- Opening Delimiter -
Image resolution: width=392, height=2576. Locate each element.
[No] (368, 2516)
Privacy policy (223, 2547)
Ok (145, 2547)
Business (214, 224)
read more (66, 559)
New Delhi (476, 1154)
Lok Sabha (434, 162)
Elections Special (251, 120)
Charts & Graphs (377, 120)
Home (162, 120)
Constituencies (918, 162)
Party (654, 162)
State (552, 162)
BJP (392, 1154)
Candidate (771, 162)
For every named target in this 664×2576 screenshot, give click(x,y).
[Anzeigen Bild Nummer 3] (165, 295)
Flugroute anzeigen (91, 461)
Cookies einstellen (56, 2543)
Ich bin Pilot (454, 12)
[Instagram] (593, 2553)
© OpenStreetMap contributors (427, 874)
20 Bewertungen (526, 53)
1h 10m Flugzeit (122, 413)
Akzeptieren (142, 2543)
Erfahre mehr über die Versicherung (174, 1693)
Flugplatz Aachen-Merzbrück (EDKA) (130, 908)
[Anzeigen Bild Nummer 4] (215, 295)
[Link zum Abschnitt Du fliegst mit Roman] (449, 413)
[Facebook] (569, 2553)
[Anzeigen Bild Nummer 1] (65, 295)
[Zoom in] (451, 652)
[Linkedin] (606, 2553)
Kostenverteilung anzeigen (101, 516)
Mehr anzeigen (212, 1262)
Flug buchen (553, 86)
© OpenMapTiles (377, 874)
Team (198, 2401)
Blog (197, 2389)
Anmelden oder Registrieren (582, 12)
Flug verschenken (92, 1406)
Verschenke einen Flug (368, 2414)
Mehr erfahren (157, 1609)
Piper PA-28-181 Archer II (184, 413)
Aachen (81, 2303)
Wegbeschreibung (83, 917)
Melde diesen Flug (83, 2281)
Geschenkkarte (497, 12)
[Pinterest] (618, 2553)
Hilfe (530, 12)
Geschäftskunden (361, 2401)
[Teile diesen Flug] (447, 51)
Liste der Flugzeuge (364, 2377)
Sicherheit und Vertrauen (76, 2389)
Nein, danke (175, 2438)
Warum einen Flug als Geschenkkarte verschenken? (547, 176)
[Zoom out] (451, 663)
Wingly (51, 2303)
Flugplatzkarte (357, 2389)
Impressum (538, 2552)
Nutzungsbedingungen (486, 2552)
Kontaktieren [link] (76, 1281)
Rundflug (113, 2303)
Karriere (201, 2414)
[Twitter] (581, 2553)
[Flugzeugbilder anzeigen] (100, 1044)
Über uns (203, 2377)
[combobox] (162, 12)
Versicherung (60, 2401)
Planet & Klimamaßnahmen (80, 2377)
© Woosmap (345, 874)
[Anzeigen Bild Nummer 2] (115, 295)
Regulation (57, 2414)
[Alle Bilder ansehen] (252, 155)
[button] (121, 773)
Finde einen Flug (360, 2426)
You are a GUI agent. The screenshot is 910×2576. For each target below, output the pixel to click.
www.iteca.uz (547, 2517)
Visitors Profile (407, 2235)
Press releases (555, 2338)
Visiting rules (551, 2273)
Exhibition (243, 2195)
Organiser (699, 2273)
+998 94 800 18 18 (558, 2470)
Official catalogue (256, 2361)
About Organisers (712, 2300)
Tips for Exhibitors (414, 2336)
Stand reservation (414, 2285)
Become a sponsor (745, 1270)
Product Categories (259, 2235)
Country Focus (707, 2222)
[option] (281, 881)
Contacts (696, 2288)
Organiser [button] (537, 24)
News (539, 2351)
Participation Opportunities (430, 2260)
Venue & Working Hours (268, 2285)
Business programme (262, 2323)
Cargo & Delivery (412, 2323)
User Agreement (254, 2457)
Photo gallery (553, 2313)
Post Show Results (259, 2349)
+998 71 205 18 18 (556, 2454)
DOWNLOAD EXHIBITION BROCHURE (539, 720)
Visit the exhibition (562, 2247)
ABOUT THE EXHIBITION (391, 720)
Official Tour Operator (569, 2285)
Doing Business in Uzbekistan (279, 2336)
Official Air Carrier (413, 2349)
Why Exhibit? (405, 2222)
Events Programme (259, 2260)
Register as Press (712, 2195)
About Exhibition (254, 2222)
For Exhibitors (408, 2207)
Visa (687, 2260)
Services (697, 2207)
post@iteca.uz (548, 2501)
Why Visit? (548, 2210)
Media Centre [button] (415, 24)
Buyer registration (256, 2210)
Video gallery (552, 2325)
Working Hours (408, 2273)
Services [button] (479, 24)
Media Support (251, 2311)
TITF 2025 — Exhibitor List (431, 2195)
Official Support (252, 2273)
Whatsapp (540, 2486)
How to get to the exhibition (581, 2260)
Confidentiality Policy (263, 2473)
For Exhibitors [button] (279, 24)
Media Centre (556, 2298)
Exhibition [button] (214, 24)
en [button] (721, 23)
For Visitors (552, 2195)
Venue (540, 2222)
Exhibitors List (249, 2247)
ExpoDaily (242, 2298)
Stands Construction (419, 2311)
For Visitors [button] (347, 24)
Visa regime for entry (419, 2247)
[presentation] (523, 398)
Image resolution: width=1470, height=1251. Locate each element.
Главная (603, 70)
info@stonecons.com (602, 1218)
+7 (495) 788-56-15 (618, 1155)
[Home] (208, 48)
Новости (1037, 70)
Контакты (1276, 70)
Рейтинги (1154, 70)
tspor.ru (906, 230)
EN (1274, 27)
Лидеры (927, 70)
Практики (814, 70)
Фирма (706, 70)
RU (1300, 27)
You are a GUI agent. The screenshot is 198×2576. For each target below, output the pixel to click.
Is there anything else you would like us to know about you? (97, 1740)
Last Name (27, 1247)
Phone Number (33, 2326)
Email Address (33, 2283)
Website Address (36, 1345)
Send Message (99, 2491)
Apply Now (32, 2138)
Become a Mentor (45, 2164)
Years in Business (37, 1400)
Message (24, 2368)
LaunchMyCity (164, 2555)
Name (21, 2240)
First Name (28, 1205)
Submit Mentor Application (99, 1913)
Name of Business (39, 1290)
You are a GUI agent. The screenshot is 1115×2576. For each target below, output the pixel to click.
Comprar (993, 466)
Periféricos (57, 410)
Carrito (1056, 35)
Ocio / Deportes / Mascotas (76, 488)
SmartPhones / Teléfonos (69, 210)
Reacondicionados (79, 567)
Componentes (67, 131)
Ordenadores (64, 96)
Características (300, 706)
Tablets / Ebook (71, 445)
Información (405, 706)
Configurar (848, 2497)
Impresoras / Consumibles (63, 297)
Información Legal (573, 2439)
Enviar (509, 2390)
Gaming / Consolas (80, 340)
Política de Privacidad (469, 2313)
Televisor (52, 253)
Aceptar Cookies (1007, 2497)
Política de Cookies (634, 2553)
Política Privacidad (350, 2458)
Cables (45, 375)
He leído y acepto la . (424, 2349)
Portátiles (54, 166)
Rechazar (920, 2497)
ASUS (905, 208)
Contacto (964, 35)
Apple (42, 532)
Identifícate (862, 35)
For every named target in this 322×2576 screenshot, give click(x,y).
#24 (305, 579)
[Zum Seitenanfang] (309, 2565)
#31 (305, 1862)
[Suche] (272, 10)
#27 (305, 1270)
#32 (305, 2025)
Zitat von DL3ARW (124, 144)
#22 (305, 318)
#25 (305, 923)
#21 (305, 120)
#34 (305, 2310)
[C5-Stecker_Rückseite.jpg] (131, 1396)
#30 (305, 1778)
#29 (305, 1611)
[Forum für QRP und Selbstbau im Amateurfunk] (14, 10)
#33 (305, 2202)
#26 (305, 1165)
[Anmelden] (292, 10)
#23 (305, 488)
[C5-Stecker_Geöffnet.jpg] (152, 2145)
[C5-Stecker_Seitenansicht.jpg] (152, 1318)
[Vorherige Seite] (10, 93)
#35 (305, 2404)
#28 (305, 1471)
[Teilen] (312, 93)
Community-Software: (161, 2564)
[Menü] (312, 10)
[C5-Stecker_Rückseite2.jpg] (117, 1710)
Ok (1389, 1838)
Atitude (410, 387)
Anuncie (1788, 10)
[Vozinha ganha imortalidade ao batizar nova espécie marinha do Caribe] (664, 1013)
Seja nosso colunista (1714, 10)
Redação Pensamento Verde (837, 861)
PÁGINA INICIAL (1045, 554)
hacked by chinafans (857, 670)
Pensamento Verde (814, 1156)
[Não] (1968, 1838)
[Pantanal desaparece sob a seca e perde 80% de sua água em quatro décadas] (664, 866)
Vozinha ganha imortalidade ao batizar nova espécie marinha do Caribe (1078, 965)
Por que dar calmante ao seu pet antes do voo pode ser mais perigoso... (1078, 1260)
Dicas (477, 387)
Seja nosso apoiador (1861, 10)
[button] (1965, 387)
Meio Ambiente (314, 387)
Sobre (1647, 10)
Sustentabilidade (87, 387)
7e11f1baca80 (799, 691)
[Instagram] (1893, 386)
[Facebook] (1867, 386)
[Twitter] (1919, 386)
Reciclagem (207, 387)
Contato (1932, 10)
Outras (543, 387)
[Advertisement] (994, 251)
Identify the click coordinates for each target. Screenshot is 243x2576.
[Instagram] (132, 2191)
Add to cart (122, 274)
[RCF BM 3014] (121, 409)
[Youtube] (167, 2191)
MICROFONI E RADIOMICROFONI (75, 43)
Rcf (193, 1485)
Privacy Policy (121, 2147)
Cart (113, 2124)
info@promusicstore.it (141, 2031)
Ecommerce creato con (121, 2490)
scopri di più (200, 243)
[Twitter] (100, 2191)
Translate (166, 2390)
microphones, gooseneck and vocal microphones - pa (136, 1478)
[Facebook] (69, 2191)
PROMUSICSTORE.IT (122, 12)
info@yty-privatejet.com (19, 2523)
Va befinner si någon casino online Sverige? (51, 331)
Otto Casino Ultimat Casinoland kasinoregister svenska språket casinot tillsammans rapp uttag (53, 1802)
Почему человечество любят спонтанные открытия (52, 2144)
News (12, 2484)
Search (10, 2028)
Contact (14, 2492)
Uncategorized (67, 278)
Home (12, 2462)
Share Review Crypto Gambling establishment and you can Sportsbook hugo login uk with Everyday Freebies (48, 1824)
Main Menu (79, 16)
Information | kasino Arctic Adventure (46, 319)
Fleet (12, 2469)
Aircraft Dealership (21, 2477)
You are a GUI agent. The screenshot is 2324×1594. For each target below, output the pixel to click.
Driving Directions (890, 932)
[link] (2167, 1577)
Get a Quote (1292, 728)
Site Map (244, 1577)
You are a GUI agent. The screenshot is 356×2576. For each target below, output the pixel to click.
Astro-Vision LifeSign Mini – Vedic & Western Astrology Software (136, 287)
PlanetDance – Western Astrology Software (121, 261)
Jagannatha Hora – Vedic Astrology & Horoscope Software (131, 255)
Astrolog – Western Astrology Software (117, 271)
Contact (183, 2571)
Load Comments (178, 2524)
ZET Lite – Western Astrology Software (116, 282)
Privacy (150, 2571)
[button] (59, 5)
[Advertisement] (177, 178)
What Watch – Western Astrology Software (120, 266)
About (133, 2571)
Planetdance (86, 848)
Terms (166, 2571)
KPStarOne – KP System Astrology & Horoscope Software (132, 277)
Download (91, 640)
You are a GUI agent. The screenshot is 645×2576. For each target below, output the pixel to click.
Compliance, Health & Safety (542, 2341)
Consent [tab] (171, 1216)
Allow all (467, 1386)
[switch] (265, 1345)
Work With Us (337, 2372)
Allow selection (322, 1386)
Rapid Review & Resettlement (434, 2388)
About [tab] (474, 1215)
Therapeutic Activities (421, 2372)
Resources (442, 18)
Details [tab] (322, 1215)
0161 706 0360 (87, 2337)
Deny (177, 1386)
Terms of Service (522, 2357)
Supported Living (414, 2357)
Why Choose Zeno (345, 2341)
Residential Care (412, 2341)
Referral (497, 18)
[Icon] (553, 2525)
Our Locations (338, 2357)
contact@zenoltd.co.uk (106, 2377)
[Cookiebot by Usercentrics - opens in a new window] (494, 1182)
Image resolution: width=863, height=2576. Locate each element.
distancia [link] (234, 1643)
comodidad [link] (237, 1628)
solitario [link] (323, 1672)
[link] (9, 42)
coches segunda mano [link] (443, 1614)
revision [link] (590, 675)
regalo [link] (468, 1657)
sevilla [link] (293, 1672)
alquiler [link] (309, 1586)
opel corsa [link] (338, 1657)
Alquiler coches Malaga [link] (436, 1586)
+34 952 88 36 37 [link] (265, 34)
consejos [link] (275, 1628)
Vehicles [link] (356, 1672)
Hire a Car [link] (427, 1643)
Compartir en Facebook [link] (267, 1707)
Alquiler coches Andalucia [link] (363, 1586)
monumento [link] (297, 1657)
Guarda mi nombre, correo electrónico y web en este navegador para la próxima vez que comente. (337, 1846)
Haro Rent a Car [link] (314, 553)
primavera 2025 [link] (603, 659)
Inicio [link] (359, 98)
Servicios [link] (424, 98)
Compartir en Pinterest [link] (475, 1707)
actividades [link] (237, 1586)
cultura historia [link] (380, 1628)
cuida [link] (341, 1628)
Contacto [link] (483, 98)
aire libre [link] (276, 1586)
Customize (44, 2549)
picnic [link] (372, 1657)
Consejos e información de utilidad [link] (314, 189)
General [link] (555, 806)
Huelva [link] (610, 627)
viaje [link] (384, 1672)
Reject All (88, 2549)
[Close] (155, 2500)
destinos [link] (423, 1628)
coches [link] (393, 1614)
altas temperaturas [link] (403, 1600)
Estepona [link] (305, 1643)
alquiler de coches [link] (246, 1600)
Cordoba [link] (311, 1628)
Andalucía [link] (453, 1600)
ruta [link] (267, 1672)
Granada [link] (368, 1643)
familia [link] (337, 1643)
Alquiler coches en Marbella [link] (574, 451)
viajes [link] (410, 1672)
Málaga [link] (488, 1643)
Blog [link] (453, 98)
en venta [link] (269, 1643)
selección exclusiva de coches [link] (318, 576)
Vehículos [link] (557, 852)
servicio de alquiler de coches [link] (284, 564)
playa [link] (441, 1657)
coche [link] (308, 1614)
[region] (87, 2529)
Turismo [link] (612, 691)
- Closing Delimiter -
## Activity
Once the line containing "Woosmap (345, 874)" has been set down, nothing more is wanted; set down each line of the listing above up to it exactly, starting with the first.

## Solution to this exercise
Image resolution: width=392, height=2576. Locate each element.
[No] (368, 2516)
Privacy policy (223, 2547)
Ok (145, 2547)
Business (214, 224)
read more (66, 559)
New Delhi (476, 1154)
Lok Sabha (434, 162)
Elections Special (251, 120)
Charts & Graphs (377, 120)
Home (162, 120)
Constituencies (918, 162)
Party (654, 162)
State (552, 162)
BJP (392, 1154)
Candidate (771, 162)
For every named target in this 664×2576 screenshot, give click(x,y).
[Anzeigen Bild Nummer 3] (165, 295)
Flugroute anzeigen (91, 461)
Cookies einstellen (56, 2543)
Ich bin Pilot (454, 12)
[Instagram] (593, 2553)
© OpenStreetMap contributors (427, 874)
20 Bewertungen (526, 53)
1h 10m Flugzeit (122, 413)
Akzeptieren (142, 2543)
Erfahre mehr über die Versicherung (174, 1693)
Flugplatz Aachen-Merzbrück (EDKA) (130, 908)
[Anzeigen Bild Nummer 4] (215, 295)
[Link zum Abschnitt Du fliegst mit Roman] (449, 413)
[Facebook] (569, 2553)
[Anzeigen Bild Nummer 1] (65, 295)
[Zoom in] (451, 652)
[Linkedin] (606, 2553)
Kostenverteilung anzeigen (101, 516)
Mehr anzeigen (212, 1262)
Flug buchen (553, 86)
© OpenMapTiles (377, 874)
Team (198, 2401)
Blog (197, 2389)
Anmelden oder Registrieren (582, 12)
Flug verschenken (92, 1406)
Verschenke einen Flug (368, 2414)
Mehr erfahren (157, 1609)
Piper PA-28-181 Archer II (184, 413)
Aachen (81, 2303)
Wegbeschreibung (83, 917)
Melde diesen Flug (83, 2281)
Geschenkkarte (497, 12)
[Pinterest] (618, 2553)
Hilfe (530, 12)
Geschäftskunden (361, 2401)
[Teile diesen Flug] (447, 51)
Liste der Flugzeuge (364, 2377)
Sicherheit und Vertrauen (76, 2389)
Nein, danke (175, 2438)
Warum einen Flug als Geschenkkarte verschenken? (547, 176)
[Zoom out] (451, 663)
Wingly (51, 2303)
Flugplatzkarte (357, 2389)
Impressum (538, 2552)
Nutzungsbedingungen (486, 2552)
Kontaktieren [link] (76, 1281)
Rundflug (113, 2303)
Karriere (201, 2414)
[Twitter] (581, 2553)
[Flugzeugbilder anzeigen] (100, 1044)
Über uns (203, 2377)
[combobox] (162, 12)
Versicherung (60, 2401)
Planet & Klimamaßnahmen (80, 2377)
© Woosmap (345, 874)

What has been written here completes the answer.